Pretty trashy, huh? Yeah, I thought so too, until I was looking through some pictures on Facebook recently and noticed that I have a similar outline in my jeans. Not from smokeless tobacco, or any other hip accessory…no, mine is from an insulin pump. Pretty sweet, huh?

So yeah. The chicks at the chronic disease rodeo are totally going to dig this.

P.S. Yes, I do realize the irony of mocking rednecks in the same post where there’s a picture of me holding a Budweiser thermometer and a giant fish-pillow. It was one of those white elephant gift exchanges, okay? This was actually one of the classier gifts.

Editor’s Note: This is probably the only time men’s asses will be featured in a post here. I hope.

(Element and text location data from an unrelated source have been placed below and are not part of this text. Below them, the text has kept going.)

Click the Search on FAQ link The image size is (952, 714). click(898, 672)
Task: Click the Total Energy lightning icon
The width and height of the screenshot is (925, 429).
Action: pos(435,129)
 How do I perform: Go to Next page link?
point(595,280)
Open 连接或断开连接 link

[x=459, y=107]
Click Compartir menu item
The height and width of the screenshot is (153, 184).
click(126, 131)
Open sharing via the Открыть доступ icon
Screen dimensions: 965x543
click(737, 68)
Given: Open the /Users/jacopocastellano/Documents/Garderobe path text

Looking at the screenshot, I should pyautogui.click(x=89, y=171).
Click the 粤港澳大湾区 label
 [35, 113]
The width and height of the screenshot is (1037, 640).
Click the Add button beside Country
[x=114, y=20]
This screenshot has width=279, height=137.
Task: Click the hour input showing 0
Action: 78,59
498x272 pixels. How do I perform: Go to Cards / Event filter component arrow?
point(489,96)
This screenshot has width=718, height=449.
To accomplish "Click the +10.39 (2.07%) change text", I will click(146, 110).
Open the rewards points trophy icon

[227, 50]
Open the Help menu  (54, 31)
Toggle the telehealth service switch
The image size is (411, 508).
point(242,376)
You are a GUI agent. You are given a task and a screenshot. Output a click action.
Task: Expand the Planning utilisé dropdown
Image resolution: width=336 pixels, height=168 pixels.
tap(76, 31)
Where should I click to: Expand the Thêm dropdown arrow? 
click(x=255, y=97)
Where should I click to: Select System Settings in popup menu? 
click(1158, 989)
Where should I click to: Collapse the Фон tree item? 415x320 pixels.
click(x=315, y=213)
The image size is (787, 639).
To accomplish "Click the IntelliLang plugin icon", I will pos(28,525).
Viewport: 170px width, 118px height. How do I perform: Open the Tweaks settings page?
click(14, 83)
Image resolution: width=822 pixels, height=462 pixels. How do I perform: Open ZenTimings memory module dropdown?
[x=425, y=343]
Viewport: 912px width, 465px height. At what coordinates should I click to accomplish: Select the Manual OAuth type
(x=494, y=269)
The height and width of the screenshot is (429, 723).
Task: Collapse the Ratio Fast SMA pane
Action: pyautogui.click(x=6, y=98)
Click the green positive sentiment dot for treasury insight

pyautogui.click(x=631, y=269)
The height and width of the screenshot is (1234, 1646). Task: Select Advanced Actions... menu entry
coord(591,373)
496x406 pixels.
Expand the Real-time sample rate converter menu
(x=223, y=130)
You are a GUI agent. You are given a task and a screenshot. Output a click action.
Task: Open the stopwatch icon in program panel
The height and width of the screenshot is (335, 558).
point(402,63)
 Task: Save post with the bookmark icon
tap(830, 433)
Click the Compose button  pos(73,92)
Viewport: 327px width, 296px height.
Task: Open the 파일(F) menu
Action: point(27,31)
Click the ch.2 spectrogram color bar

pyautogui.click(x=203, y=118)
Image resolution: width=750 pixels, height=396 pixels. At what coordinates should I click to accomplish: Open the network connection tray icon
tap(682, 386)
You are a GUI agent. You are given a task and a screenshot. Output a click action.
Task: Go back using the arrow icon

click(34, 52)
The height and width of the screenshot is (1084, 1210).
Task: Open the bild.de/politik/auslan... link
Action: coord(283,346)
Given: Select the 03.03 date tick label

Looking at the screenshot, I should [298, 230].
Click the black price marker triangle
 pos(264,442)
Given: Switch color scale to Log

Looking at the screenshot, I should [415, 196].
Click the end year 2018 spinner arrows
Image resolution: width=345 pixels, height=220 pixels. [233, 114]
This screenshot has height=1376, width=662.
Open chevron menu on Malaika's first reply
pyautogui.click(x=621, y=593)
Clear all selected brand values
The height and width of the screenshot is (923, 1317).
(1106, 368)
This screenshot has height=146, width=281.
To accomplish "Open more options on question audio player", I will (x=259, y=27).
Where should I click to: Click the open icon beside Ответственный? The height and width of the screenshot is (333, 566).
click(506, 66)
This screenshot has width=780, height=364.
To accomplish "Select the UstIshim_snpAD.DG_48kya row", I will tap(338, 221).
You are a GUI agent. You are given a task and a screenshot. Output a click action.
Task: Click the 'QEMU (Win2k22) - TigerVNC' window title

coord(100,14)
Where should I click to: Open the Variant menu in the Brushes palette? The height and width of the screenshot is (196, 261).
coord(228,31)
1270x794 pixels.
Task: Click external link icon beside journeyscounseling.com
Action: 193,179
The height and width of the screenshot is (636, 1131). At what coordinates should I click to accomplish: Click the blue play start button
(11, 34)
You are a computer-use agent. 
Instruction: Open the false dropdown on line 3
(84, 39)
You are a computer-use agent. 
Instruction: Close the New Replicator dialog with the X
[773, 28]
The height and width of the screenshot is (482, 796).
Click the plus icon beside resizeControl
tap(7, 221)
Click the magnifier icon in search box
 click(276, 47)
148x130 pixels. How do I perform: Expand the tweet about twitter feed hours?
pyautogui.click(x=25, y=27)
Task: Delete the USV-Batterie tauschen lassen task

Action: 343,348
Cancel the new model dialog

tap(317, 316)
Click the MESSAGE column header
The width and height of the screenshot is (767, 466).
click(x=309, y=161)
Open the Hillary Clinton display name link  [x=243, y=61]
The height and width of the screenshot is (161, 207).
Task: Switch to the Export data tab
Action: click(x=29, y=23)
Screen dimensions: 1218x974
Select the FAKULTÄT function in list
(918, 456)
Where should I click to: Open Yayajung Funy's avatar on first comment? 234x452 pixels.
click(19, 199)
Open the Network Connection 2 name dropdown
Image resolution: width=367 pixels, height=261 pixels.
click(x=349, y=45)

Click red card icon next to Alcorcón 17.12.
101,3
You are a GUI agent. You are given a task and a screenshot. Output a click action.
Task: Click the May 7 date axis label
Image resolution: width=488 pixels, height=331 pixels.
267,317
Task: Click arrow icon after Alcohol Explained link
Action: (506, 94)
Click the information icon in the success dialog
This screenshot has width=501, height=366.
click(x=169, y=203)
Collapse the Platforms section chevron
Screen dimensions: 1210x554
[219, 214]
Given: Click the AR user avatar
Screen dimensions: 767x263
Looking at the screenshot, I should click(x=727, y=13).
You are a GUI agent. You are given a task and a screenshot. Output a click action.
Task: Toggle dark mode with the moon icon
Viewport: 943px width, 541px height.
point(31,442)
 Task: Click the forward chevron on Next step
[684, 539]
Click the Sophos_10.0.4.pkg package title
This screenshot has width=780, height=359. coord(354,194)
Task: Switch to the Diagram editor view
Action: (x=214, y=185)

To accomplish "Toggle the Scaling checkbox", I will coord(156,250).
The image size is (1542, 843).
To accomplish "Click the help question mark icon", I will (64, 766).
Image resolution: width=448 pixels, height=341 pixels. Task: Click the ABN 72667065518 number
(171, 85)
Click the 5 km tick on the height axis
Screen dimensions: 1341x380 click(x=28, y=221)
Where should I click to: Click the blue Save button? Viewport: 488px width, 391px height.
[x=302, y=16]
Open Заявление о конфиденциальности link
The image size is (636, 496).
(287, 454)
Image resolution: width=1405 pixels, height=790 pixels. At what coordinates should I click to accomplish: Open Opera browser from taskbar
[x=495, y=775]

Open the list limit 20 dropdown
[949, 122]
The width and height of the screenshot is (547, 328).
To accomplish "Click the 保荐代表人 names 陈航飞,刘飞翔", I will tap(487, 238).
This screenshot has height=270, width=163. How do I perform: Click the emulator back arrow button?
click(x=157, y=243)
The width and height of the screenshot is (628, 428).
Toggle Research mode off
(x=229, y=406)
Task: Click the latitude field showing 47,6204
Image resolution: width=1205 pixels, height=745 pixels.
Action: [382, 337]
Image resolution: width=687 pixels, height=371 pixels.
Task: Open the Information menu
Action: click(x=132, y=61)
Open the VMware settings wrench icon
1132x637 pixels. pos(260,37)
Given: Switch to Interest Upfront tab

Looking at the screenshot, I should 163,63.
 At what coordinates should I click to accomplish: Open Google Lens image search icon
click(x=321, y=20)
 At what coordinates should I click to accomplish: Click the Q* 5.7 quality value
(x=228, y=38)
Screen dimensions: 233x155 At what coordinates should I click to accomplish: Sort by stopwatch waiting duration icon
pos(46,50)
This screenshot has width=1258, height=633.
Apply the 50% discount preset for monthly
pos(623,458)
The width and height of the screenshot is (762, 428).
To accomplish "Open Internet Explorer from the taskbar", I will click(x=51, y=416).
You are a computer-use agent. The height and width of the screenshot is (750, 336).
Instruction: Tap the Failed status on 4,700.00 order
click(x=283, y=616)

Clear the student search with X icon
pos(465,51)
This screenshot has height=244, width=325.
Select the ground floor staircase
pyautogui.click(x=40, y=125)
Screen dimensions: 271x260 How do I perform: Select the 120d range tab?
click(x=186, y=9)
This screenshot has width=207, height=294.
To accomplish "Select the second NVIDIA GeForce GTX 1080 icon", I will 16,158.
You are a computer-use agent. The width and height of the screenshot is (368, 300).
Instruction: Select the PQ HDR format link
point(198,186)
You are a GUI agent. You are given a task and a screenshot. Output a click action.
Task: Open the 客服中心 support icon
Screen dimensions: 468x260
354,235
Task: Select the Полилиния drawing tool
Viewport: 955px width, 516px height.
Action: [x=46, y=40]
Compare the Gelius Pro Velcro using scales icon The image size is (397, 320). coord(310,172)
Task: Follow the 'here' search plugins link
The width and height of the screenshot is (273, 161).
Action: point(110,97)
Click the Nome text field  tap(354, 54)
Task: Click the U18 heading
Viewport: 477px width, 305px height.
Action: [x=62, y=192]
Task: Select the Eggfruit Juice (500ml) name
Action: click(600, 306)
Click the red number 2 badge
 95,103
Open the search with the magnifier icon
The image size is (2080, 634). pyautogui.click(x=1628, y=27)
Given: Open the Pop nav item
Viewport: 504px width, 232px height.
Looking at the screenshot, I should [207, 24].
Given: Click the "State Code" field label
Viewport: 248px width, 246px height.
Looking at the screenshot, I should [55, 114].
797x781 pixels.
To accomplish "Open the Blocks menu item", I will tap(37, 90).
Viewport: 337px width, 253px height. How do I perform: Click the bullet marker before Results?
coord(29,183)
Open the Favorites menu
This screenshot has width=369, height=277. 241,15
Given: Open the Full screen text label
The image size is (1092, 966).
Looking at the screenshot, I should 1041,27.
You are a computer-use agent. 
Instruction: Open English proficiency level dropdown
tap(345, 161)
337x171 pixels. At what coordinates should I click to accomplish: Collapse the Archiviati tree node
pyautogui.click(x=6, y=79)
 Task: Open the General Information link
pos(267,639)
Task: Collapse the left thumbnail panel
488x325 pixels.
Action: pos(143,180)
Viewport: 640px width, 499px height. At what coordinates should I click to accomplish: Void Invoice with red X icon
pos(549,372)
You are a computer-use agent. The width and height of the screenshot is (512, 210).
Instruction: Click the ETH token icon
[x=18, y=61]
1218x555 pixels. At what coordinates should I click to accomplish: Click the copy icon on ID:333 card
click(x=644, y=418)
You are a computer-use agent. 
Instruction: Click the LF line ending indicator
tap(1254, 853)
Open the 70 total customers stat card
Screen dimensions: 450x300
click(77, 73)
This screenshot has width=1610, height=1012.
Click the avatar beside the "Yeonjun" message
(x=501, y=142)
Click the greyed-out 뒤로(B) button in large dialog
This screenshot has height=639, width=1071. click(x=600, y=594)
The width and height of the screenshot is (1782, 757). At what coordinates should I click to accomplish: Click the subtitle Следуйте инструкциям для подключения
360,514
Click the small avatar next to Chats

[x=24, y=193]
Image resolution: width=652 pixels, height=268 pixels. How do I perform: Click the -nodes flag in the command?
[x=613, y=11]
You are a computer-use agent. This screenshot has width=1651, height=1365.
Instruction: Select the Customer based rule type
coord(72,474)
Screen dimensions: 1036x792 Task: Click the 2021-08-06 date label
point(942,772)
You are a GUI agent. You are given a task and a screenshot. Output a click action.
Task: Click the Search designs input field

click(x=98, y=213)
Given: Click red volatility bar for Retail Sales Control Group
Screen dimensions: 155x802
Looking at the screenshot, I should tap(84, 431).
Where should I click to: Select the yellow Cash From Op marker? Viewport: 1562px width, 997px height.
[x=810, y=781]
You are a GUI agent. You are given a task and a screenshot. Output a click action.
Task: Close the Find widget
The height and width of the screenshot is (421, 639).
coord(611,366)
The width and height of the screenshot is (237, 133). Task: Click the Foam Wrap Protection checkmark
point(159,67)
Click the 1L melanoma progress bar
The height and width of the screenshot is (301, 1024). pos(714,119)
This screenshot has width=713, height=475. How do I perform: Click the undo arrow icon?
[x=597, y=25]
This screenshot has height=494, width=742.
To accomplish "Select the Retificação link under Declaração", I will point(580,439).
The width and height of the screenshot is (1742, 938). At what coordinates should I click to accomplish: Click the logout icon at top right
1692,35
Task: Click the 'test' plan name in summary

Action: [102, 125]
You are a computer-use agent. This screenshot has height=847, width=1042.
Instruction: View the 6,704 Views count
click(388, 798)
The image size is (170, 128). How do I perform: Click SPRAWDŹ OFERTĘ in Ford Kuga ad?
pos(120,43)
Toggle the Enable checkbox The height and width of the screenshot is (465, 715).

Posted in “Missed Connections”

So I did something really stupid the other day. No, not writing “2009” instead of “2010”…that’s going to be a problem until at least March. Or that time that I responded to myself on Twitter. Granted, those were not my brightest moments, but they’re hardly worthy of a blog post.

Anyway, so we decided to go to a movie on New Year’s Eve (Sherlock Holmes…I recommend it, BTW). Since it was a 7:00 movie and we hadn’t eaten dinner, we just had a snack of cheese and crackers before we left, saving room for popcorn at the movies (the latter being a carb-counting challenge in itself, but not part of today’s blogging agenda). Back to the story. So we’re sitting about an hour into the movie, and I start to feel like someone had replaced my blood with corn syrup. I thought if anything, I had overestimated the dosage for the popcorn, so I couldn’t figure out why my blood sugar would be high. I pulled out my pump to take a quick glance at the CGM reading just to be sure. It was around 200mg/dl if I remember correctly. After placing the pump back in my pocket, I retrieved my meter from my wife’s purse (sure is nice to have someone to lug all of my supplies around!) to double check, as I was on day 7 of that sensor and it hadn’t been doing so well on the latest cycle. After fumbling for a minute in the darkness with the meter and auxilary lighting supply (a.k.a. iPhone), I got confirmation that something was off…309mg/dl off, to be exact. Reaching back into my pocket for the pump, I happened to brush past my infusion site, which felt smaller and sharp-edgier than usual. After a brief pat-down, I realized that there was an important component missing from the aforementioned infusion site…namely, the part with the tubing that supplies that lovely protein that we depend on. Well that makes sense. But when did it become disconnected? Oh, right. I changed pants a couple of hours ago. You know, before we had cheese and crackers. And sweet, buttery popcorn. So it’s been a few hours since I’ve had ANY insulin. No basals, no bolus to cover either of my snacks, nothing. Now comes the hard part…figuring out how much to bolus to bring things back under control. Of course the pump didn’t want to give me anything, considering how much active insulin I had on board (nevermind that it had actively soaked itself into the fibers of my jeans), and I had no idea how much things were going to keep rising. The initial bolus brought things back into a more acceptable range, but it took a few follow-ups to get things just right. Not the end of the world, but still pretty frustrating that I forgot to do something so important.

Some things about diabetes are pretty tough to figure out, even after years of experience. On the other hand, making sure the insulin actually gets into your body, is quite elementary, my dear Thompson.